EPA Grants Waiver for 15 Percent Ethanol For Use in Model Year 2001-2006 Vehicles

The Environmental Protection Agency has granted a Clean Air Act waiver for gasoline containing 15 percent ethanol for use in model year 2001-2006 cars and light trucks, including sport-utility vehicles and minivans.

The Environmental Protection Agency has granted a Clean Air Act waiver for gasoline containing 15 percent ethanol for use in model year 2001-2006 cars and light trucks, including sport-utility vehicles and minivans.

The announcement follows EPA's granting of a waiver for 15 percent ethanol (E15) for model year 2007 and newer vehicles Oct. 13. The limit on ethanol content had been 10 percent for all vehicles, and that limit remains in place for pre-2001 vehicles.

EPA Administrator Lisa Jackson said in a statement that Department of Energy testing showed that 2001-06 vehicles can run safely on E15. "Recently completed testing and data analysis show that E15 does not harm emissions control equipment in newer cars and light trucks," Jackson said. "Wherever sound science and the law support steps to allow more home-grown fuels in America 's vehicles, this administration takes those steps."

The waiver does not apply to motorcycles, heavy-duty vehicles, or nonroad engines such as those in lawn mowers and chainsaws. According to EPA, current testing data do not support a waiver for those vehicles and equipment.

The Alliance of Automobile Manufacturers released a statement saying, "We have no reason to believe that EPA has adequately addressed the concerns that the Alliance and others have raised for months now related to the adequacy of testing."

"We believe more research is needed to determine how increased ethanol levels could affect vehicles that were designed and warranted for E10," the alliance said.

Agriculture Secretary Tom Vilsack, and farm-state members of Congress, praised the announcement. "Today's announcement is another important step to get existing ethanol production capacity into the market to support and create jobs in rural America , improve our nation's energy security, protect our environment, and provide the renewable fuels industry with the support it needs to grow and mature," he said.

Sen. Chuck Grassley (R-Iowa) said, "I've been frustrated with the amount of time it's taken EPA to reach these decisions, and I'd still like to see a waiver for E15 use in all vehicles, but I also appreciate that the EPA administrator has made certain to base the decisions on sound science, which puts the waiver decision in a very strong position against court challenges from opponents."

House Agriculture Committee ranking member Collin Peterson (D-Minn.) also praised the partial waiver, calling it "a significant step for the future of the ethanol industry."
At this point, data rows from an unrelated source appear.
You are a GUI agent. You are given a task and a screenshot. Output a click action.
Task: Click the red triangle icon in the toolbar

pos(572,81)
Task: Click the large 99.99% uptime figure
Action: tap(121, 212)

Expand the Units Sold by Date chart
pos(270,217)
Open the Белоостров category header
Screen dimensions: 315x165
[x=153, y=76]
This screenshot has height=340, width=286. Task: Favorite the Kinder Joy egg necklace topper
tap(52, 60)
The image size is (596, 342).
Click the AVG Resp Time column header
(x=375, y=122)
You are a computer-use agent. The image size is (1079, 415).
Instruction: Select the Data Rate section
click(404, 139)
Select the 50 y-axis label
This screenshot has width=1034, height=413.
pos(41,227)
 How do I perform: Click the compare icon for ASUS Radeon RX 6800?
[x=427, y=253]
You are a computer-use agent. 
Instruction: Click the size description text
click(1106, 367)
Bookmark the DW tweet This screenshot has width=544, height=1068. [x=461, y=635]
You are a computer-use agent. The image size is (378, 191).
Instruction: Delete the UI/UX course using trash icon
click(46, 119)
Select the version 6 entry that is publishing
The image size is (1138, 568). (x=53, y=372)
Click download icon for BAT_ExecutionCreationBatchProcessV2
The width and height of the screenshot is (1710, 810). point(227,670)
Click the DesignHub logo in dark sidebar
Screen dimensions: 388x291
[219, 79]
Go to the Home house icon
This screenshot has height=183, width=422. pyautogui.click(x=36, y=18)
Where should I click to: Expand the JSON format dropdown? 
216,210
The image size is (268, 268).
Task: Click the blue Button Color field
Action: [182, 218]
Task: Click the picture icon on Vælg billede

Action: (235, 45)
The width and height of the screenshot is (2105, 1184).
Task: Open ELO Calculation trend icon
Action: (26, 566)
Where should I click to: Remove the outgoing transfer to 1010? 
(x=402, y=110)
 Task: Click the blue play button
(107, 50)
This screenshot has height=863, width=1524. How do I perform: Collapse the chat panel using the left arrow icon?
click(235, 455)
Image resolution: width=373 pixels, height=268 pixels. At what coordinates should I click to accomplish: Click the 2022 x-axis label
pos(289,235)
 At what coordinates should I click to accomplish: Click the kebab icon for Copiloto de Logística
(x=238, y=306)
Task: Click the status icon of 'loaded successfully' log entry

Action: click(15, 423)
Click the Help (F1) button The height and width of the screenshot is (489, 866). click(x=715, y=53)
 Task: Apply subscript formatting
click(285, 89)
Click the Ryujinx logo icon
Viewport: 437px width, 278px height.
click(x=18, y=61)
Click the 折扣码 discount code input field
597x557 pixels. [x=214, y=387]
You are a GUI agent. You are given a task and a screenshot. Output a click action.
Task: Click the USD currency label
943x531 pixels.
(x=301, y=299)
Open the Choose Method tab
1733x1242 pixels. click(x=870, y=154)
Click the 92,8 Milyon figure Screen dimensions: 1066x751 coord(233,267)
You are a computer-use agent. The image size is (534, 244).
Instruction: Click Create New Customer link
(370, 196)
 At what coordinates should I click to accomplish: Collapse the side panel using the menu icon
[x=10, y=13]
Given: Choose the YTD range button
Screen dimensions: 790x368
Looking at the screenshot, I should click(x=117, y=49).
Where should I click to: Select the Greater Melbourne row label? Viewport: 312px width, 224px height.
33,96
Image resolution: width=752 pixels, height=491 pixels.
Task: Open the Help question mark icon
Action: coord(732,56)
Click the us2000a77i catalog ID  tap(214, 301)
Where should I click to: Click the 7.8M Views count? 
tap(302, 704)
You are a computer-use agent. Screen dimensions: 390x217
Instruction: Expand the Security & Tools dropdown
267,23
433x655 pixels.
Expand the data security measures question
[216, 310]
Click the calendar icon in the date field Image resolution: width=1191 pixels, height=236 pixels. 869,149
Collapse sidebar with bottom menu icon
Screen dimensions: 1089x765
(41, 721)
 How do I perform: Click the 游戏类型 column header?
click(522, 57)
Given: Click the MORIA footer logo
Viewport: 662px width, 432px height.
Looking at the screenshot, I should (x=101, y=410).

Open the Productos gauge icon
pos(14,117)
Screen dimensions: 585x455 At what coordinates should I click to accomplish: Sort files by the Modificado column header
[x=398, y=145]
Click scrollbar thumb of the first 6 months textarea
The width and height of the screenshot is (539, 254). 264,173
Bob Dinneen, president of the Renewable Fuels Association, issued a statement saying: "EPA's decision today is a sound one, but it doesn't address the issues that still remain regarding a segmented market place and the introduction of a new fuel. RFA will continue to work with EPA and other regulatory bodies to expand ethanol use beyond even 15 percent . Simultaneously, we will continue our dialogue with lawmakers to develop and implement sound policies that provide the proper incentives to grow ethanol use across a variety of blending levels."

On the other side of the issue, the National Chicken Council said EPA had compounded a bad decision with the announcement. "EPA's decision is another giveaway to the ethanol interests and again demonstrates EPA cannot or will not balance the broad national interests on this issue," said Bill Roenigk, the group's senior vice president and chief economist. "E15 may be good for ethanol producers and corn farmers, but it is clearly detrimental to all other interested parties."

Roenigk predicted higher animal feed prices for his members that would ripple through the food supply chain and contribute to higher food prices. "When consumers ask why their food costs are higher, it will be difficult for EPA to explain that today's decision had no impact on the food shopper's dollar," he said.

National Pork Producers Council spokesman Randy Spronk said, "It's very disappointing that the administration made this decision given the rising price of corn and the lower estimate for this year's corn harvest that recently was announced.

NPPC opposed raising the blend rate, which it says would put further upward pressure on corn supplies, increasing not only pork producers' cost of production but their exposure to regional corn shortages as demand –– including from exports and the federal ethanol mandate –– reduces supplies. Smaller supplies also would elevate the potential catastrophic risk to producers of any seasonal weather event, according to NPPC.